You can, of course, do the same thing with a different base instead of $10$, giving you the $b$-adic integers for any integer $b>1$. Unlike the case of finite base expansions, however, you get a genuinely different number system for different values of $b$! (To be precise, it turns out that the number system you get depends only on the set of prime factors of $b$, so for instance the $10$-adic integers are isomorphic to the $50$-adic integers.)

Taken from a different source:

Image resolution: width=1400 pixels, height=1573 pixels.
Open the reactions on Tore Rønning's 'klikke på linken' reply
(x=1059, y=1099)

It turns out that whenever $b$ is composite, the $b$-adic integers will have zero divisors, as in the case $b=10$. When $b$ is a prime (say $b=p$), however, the $p$-adic integers are an integral domain (they have no zero divisors). The $p$-adic integers aren't quite a field, though, because $p$ has no inverse. If you adjoin an inverse to $p$, you do get a field, called the $p$-adic numbers and written $\mathbb{Q}_p$. Elements of $\mathbb{Q}_p$ are "base $p$ expansions that can be infinite on the left": that is, formal sums $$\sum_{n=k}^\infty a_np^n$$ where each $a_n$ is an integer between $0$ and $p-1$ and $k\in\mathbb{Z}$ (so $k$ can be negative, allowing finitely many negative powers of $p$ in the sum).

There is a much larger story here: $p$-adic numbers play a huge role in modern number theory, and have a very rich structure. Since it is easily possible to write an entire book on the topic, I'll end my answer here though. You can read a bit more about them on the Wikipedia page I linked at the beginning.

Yes. What you've defined is called the 10-adic numbers. They don't form a field for two reasons, one of which is that $10$ is not invertible; the other reason is left as an exercise.

Most books will only talk about the $p$-adic numbers for $p$ prime, and this is because the general case turns out to reduce to the prime case, essentially because of the Chinese remainder theorem.

Another fun way that the rings differ depending on the base used is that in base 5, $-1$ (i.e. $\bar{4}$) has a square root while $2$ doesn't, but in base 7 it's the other way around (and $-1$ is of course $\bar{6}$ in that base).

I should note that I haven't proved those, but my messing around with the idea pointed strongly that way. If you like programming it's a fun exercise to write up a class that implements these numbers. I did it in Python, as its yield/generator system made it easy to model these numbers as a potentially infinite list that produced the digits from units place up.